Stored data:
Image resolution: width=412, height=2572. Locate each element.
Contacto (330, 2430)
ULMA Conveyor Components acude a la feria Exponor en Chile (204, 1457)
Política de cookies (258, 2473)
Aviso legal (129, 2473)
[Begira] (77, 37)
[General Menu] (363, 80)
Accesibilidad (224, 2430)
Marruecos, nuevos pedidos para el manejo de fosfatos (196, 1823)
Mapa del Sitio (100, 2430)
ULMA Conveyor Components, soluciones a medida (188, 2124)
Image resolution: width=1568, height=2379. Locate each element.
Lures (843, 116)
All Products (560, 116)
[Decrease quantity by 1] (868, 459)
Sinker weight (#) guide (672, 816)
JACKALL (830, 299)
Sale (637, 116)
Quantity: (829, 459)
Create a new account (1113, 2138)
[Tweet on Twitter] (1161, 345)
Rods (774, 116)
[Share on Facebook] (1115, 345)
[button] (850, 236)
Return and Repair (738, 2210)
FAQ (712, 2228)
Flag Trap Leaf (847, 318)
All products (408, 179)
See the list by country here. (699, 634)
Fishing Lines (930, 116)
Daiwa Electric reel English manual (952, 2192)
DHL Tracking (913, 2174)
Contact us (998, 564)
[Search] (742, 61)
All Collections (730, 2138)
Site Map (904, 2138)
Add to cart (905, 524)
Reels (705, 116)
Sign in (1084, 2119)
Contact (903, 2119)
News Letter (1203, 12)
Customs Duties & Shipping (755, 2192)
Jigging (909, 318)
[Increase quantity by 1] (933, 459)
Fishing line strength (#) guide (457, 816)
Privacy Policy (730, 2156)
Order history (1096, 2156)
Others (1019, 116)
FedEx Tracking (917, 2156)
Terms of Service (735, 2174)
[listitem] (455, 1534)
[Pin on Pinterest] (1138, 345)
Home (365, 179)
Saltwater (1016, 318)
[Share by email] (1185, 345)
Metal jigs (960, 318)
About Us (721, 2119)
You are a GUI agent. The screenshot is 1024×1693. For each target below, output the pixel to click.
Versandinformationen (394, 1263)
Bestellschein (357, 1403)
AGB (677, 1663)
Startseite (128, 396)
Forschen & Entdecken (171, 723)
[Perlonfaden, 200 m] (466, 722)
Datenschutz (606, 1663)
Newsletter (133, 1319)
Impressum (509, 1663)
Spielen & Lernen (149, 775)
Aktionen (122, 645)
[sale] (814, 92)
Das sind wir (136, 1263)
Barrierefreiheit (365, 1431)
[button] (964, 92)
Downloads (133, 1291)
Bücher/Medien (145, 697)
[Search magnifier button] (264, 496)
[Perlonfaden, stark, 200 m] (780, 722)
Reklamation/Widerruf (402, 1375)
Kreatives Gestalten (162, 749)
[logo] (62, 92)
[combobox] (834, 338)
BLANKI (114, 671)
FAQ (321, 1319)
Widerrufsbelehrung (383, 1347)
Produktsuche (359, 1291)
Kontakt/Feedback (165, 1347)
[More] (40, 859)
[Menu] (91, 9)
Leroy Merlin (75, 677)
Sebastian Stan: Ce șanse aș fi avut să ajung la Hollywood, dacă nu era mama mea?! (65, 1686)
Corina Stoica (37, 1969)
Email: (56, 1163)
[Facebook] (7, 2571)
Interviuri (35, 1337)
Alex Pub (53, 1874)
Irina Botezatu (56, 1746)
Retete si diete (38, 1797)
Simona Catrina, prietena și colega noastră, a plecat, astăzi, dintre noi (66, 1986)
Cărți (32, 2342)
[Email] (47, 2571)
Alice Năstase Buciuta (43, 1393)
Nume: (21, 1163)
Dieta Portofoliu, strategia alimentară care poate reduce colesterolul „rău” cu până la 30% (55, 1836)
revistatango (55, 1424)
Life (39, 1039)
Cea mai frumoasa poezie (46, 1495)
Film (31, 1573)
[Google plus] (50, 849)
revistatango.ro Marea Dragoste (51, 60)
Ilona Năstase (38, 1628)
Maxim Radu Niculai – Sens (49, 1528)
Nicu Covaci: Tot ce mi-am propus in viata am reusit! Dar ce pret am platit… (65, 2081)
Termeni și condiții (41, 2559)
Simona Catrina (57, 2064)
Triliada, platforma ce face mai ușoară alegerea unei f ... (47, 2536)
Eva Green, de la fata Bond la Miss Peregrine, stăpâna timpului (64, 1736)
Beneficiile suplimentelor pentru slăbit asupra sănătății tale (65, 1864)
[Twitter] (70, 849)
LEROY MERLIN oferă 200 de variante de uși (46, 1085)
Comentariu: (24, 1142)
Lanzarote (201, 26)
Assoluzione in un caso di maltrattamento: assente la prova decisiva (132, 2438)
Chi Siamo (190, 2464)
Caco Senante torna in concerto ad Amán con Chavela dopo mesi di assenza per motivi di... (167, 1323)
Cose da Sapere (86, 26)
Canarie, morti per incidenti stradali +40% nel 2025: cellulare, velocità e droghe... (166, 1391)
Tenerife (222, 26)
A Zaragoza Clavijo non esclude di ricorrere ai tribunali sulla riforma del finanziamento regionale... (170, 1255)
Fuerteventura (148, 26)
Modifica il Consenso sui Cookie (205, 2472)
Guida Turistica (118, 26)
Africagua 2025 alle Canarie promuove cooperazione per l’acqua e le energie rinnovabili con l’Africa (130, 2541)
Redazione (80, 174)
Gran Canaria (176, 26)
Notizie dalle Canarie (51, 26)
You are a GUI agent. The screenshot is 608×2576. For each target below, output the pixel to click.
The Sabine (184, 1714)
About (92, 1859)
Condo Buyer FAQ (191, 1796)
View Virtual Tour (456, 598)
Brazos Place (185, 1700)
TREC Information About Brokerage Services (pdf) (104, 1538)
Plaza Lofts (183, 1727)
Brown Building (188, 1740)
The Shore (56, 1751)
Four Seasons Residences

_Problem_: Where the string "each" appears in a line of the entries above, return that line.

_Answer space_:
Image resolution: width=412, height=2572. Locate each element.
Image resolution: width=1568, height=2379. Locate each element.
You are a GUI agent. The screenshot is 1024×1693. For each target below, output the pixel to click.
You are a GUI agent. The screenshot is 608×2576. For each target below, output the pixel to click.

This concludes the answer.